→ What to work on
Which lines in the records below contain the string "coordinates"? Copy each such line in full, treating uppercase and lowercase as different.
**** Extracted data
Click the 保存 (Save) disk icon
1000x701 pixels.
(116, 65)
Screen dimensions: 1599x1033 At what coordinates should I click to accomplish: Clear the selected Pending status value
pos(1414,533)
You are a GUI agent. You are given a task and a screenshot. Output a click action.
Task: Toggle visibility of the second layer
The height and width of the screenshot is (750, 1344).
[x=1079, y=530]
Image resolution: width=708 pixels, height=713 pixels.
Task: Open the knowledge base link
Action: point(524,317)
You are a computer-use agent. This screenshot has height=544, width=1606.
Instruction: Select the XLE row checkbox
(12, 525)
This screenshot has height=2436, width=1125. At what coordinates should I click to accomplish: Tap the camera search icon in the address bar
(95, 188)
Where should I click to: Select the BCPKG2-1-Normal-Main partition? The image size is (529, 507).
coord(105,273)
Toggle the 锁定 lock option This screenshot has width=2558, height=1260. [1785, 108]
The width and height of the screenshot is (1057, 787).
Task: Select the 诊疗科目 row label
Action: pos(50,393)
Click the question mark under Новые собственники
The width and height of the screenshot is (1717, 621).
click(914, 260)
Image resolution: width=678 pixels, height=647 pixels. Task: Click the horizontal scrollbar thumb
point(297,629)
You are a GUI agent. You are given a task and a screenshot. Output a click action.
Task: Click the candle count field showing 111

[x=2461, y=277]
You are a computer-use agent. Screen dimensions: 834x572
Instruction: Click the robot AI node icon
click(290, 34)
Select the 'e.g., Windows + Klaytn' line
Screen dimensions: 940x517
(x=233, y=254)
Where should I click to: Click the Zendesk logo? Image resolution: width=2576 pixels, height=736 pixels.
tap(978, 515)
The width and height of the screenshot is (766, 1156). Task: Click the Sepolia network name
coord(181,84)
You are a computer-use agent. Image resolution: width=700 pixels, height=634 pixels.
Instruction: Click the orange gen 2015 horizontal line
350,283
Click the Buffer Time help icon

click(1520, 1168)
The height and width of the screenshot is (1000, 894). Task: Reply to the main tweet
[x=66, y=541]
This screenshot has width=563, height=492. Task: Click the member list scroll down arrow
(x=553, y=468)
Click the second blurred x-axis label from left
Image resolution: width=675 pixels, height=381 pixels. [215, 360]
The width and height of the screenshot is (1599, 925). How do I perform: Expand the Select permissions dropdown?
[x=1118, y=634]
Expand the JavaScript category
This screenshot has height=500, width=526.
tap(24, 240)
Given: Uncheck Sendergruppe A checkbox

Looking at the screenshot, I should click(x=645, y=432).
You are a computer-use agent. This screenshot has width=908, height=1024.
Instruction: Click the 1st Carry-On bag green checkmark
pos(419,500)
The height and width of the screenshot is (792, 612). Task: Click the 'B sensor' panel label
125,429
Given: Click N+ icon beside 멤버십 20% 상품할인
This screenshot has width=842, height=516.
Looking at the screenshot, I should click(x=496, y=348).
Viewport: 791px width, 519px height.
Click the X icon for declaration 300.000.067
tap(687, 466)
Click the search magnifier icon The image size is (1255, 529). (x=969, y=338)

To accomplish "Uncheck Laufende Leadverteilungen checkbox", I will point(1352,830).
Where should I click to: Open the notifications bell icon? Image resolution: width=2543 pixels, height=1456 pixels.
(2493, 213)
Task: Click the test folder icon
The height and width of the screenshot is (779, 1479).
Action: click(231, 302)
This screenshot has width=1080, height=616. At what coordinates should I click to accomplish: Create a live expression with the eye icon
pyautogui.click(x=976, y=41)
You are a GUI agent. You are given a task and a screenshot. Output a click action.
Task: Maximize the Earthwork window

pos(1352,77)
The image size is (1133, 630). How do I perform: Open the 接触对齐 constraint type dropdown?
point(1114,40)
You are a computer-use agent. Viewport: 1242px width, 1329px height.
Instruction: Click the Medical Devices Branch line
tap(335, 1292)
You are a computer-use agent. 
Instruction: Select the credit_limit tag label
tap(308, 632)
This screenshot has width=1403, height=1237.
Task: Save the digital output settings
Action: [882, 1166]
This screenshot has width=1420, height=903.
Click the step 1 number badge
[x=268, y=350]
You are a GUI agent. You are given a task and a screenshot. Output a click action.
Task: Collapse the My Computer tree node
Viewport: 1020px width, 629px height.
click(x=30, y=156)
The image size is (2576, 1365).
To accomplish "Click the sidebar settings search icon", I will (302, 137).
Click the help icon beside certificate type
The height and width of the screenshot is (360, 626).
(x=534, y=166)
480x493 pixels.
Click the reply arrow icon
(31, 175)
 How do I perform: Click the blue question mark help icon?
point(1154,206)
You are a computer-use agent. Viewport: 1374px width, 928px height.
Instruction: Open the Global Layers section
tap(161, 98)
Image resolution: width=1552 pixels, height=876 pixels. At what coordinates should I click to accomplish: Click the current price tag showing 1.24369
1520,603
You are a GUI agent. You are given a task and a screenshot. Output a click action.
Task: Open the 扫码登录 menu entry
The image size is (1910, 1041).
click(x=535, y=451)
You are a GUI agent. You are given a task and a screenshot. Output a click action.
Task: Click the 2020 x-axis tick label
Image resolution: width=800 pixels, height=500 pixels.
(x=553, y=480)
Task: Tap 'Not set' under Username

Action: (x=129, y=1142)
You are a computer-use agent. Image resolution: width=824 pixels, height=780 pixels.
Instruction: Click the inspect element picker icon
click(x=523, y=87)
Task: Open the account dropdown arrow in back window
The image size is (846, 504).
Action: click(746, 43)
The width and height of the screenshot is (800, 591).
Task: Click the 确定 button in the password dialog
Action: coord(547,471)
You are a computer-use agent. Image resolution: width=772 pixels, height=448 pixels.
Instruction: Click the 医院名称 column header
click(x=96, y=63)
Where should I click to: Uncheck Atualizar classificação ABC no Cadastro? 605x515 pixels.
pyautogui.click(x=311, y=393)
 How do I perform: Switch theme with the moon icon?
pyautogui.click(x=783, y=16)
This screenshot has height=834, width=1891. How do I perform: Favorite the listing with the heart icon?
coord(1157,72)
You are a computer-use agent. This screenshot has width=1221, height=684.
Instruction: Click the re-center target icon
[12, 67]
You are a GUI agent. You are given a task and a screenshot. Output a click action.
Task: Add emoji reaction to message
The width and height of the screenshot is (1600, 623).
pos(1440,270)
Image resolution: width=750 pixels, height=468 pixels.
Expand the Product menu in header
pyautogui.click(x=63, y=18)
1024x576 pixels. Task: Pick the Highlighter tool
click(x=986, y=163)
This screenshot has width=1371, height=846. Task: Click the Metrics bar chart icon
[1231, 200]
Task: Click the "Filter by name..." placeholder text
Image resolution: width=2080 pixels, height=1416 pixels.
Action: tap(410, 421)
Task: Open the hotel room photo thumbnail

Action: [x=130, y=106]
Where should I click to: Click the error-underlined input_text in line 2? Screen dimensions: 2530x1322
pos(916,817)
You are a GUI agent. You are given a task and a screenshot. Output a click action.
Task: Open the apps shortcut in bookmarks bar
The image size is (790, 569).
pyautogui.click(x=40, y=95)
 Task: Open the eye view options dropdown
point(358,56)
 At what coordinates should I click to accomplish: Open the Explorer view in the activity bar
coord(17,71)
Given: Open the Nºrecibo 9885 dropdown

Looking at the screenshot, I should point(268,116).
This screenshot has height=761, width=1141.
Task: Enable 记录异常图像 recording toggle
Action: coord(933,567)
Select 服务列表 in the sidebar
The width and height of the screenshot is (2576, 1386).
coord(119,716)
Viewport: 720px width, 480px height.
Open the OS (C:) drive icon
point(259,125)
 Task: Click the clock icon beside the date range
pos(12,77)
********
→ Expected answer
Screen dimensions: 1599x1033 At what coordinates should I click to accomplish: Clear the selected Pending status value
This screenshot has height=2436, width=1125. At what coordinates should I click to accomplish: Tap the camera search icon in the address bar
This screenshot has width=1080, height=616. At what coordinates should I click to accomplish: Create a live expression with the eye icon
Image resolution: width=1552 pixels, height=876 pixels. At what coordinates should I click to accomplish: Click the current price tag showing 1.24369
 At what coordinates should I click to accomplish: Open the Explorer view in the activity bar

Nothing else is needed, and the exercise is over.